Der hochprozentige Cocktail der britischen Politik
„Ich bin wegen Sex, Drugs und Rock & Roll in die Politik gegangen“, sagt ein Mann im Anzug in einem Cartoon im Magazin Spectator. Sex, Koks und ganz viel Alkohol könnte die Atmosphäre hinter den Kulissen der britischen Politik aber besser treffen, wenn man den Schlagzeilen folgt.
So publizierte der Sender ITV am Montag brisante Bilder von der Abschiedsfeier eines Beraters von Boris Johnson im Lockdown 2020. Der Premier prostete da, neben sieben Wein-, Sekt- und Gin-Flaschen stehend, mehreren Leuten zu.
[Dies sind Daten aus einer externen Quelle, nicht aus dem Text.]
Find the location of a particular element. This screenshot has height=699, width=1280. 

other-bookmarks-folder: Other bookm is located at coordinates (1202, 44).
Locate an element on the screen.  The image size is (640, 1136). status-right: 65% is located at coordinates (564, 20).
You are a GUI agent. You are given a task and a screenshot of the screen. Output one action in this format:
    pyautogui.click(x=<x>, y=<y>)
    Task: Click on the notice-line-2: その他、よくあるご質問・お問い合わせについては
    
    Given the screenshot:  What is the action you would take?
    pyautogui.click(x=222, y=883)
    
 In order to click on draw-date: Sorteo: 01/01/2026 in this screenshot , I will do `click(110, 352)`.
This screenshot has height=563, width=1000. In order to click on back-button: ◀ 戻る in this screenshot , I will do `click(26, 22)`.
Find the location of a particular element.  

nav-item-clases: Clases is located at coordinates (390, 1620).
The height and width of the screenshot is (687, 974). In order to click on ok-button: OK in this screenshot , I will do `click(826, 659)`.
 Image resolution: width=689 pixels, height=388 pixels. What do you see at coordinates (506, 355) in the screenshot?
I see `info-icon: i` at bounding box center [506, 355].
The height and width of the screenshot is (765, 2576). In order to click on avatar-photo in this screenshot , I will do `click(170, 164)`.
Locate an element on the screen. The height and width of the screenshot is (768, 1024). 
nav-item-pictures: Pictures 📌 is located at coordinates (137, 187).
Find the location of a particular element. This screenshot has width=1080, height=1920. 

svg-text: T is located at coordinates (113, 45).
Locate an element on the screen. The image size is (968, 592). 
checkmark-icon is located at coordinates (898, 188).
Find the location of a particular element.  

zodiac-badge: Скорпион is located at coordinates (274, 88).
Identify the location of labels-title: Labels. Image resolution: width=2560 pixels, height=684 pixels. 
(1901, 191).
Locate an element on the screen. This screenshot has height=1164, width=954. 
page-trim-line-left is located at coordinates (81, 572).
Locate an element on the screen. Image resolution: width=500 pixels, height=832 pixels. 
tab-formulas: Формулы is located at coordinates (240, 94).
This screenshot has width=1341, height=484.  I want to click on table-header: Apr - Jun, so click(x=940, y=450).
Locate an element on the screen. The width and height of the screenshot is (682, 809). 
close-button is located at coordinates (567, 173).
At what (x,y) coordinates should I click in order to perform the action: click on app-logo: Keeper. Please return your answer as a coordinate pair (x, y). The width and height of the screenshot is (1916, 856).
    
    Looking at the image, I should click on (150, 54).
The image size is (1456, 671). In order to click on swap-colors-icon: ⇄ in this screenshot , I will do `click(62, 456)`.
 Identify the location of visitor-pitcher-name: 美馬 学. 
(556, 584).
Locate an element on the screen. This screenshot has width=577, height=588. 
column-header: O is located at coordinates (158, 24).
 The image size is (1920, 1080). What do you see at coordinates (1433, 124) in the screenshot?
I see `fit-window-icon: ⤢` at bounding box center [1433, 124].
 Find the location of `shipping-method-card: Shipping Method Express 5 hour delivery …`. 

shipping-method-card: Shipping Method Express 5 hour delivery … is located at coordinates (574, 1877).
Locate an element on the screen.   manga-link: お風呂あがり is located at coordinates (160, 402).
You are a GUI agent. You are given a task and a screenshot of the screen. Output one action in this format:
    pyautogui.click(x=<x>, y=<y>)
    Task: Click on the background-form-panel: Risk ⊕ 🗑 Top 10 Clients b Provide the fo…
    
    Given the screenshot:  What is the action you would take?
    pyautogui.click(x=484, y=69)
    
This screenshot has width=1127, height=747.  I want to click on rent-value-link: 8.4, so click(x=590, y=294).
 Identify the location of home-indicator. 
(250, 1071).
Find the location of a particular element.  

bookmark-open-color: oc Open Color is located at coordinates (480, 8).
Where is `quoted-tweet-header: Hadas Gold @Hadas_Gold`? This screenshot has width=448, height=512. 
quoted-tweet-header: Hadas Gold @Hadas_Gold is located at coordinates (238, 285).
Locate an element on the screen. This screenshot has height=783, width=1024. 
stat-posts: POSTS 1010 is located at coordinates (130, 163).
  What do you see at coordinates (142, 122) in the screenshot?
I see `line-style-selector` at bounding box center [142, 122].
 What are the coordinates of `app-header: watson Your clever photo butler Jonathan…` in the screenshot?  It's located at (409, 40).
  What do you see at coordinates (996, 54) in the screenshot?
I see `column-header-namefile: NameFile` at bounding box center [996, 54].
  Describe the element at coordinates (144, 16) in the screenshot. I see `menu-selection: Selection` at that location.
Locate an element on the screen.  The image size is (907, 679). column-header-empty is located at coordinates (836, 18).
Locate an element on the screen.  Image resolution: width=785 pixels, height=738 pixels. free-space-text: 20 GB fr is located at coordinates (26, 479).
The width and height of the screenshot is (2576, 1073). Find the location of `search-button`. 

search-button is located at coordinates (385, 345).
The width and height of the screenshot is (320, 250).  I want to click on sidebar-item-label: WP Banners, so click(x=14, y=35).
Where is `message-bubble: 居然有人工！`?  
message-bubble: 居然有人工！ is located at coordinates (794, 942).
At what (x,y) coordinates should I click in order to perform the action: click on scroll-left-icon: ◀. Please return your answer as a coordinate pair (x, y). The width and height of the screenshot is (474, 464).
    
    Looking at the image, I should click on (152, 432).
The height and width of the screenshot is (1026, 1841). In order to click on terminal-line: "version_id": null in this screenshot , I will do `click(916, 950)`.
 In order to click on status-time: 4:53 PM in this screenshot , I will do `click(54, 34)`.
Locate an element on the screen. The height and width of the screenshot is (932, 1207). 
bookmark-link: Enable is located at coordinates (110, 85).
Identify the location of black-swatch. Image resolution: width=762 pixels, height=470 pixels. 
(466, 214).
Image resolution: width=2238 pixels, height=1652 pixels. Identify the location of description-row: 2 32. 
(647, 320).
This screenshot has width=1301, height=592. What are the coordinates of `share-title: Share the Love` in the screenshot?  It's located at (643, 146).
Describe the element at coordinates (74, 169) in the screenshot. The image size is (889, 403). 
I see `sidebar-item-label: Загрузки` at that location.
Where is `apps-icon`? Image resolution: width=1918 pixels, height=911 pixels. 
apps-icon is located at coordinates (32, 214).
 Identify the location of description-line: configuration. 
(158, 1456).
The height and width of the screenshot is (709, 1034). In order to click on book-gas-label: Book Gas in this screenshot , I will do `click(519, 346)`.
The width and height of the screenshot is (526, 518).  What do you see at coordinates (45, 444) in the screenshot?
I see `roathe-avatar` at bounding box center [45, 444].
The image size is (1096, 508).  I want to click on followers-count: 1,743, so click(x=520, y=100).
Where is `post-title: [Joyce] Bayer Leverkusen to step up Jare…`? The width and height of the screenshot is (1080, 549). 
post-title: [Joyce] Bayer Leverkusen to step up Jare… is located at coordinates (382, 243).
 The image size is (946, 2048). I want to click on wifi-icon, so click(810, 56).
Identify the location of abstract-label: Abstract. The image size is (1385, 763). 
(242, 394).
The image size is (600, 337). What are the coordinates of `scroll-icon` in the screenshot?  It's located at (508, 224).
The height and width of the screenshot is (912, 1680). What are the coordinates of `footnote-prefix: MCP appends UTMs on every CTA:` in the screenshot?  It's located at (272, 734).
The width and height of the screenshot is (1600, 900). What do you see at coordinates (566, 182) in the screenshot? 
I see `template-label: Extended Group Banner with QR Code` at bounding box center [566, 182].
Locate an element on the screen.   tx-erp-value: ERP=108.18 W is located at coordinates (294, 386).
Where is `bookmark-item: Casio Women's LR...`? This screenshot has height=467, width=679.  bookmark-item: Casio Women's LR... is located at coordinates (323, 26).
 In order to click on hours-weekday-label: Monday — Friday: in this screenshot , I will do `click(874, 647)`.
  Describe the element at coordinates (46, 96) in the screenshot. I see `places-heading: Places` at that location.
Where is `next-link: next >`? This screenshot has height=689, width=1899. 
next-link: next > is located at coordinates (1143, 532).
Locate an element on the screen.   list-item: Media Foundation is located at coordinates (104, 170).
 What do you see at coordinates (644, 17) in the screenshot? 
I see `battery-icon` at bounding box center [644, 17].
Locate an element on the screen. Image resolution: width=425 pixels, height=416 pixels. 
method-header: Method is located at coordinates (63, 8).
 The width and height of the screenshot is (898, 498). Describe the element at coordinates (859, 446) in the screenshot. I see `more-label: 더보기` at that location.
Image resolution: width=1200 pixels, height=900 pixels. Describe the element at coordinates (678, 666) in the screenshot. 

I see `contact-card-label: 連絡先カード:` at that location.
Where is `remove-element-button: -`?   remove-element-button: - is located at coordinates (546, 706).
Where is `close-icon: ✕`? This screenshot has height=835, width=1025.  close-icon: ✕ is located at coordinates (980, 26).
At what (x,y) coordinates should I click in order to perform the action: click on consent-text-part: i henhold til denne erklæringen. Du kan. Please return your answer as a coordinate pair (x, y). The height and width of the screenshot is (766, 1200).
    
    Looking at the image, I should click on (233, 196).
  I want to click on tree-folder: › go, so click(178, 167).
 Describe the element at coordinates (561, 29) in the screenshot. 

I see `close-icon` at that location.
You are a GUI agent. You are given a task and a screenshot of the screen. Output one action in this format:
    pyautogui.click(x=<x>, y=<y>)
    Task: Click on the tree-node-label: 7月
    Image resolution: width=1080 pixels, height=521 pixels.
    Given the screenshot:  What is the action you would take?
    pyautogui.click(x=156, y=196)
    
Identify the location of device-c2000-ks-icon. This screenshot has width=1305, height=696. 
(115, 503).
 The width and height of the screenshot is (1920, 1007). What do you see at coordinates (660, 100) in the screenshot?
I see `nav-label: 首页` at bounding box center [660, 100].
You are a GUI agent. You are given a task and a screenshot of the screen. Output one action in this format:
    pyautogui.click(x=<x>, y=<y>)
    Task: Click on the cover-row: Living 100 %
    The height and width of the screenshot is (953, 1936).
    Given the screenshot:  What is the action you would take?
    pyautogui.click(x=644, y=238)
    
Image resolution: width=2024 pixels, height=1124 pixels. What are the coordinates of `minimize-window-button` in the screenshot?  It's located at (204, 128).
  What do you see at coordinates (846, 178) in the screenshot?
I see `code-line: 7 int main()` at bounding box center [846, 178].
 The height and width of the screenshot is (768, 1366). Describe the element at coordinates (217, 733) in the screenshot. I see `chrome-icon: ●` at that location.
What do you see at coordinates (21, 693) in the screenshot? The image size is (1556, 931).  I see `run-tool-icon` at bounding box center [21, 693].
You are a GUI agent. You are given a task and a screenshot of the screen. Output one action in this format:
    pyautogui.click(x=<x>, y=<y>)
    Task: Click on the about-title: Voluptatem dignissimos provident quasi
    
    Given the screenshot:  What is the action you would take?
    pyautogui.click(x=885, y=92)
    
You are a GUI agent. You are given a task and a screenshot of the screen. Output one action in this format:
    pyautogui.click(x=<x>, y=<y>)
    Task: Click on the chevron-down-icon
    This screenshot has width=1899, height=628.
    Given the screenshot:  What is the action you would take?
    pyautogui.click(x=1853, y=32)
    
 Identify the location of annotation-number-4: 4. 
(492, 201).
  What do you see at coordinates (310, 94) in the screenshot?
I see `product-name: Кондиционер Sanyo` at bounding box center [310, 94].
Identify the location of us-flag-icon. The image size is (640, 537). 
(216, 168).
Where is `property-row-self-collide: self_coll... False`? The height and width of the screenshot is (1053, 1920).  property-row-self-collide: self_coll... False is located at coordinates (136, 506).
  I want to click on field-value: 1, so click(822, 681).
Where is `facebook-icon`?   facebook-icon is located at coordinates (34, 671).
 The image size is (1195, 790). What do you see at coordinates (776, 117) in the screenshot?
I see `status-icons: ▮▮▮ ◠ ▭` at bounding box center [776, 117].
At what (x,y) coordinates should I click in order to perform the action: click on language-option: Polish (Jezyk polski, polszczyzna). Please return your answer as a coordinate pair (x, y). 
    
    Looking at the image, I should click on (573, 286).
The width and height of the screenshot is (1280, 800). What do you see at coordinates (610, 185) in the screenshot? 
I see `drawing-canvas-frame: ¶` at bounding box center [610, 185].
Im Partygate-Skandal um teils feucht-fröhliche Lockdown-Feste in seinem Amtssitz schloss die Polizei kürzlich ihre Ermittlungen ab: es regnete 126 Geldstrafen für 83 Personen, darunter eine für Johnson (allerdings nicht für eben erwähnte Feier).
„Geschenk an Frauen“
Ebenso kam vor kurzem heraus, dass im März gleich neun alkoholbedingte Sicherheitsvorfälle im Parlament gemeldet wurden. Tory-Abgeordnete und Staatssekretärin Anne-Marie Trevelyan beklagte „wandernde Hände“ mancher von Macht oder Promille trunkener Kollegen: „Einige trinken zu viel oder meinen, sie seien, weil gewählt, Gottes Geschenk an Frauen“.
Es dürfte nicht die letzte Runde politischer Kopfschmerzen wegen Spirituosen und anderer Laster sein. Tory-Mandatar Neil Parish musste jüngst zurücktreten, weil ihn eine Kollegin im Unterhaus beim Porno-Schauen am Handy erwischte. Und letztes Jahr wurden in 11 von 12 Toilettenräumen im Hohen Haus Kokain-Spuren gefunden. Vor allem die Rolle von Alkohol in den Hallen der Macht wird angesichts endloser Skandale aber derzeit wieder heftig diskutiert.
„Die meiste Politik wird in Pubs gemacht“, hatte ein Tory im Londoner Stadtparlament vor einigen Jahren betont. Unterhaus-Sprecher Lindsay Hoyle warnte vor einem „Alkohol- und Drogenproblem im Parlament“. Kürzlich riet er Kollegen und ihren Mitarbeitern via BBC zu „sozialem statt starkem Alkoholkonsum“. Denn eine Reihe von Pints in den Bars im Parlament selbst, mit klingenden Namen wie Strangers’ Bar, The Woolsack, Pugin Room und Smoking Room, oder in nahen Pubs wie dem Red Lion oder der St. Stephen“s Tavern gehört dazu.
Wie andere Kneipen im Regierungsviertel, haben beide immer noch eine Glocke, die läutet, wenn Mandatare zur Stimmabgabe eilen sollen.Kein Mittel gegen Saufkultur und Kater dürften die Preise in Parlaments-Lokalen sein. Ein Pint in der Strangers’ Bar ist ab knapp vier Euro zu haben; auch teurere Marken liegen mit unter fünf Euro deutlich unter dem Londoner Durchschnittspreis.
Verhaltensauffälligkeiten
„Lange Arbeitstage und lange Abende an der Bar führen oft zu Verhaltensauffälligkeiten“, schenkte kürzlich Verteidigungsminister Ben Wallace reinen Wein ein. Der Cocktail aus Arbeitsbelastung, Erfolgsdruck und Infoaustausch beim Anstoßen werde leicht „giftig“.
Sein Rat an Politkollegen: „Meidet Bars“. Der bald erwartete Partygate-Untersuchungsbericht dürfte die Debatte über Prost-Politik weiter anheizen. Thomas Thurnell-Read, Senior Lecturer für Soziologie an der Loughborough Universität, sagt dazu dem KURIER: „Viele Berichte deuten auf eine relativ geschlossene soziale Gruppe hin, wo die Teilnahme an Trinkgelagen eine Grenze zwischen Inklusion und Ausschließung darstellt“.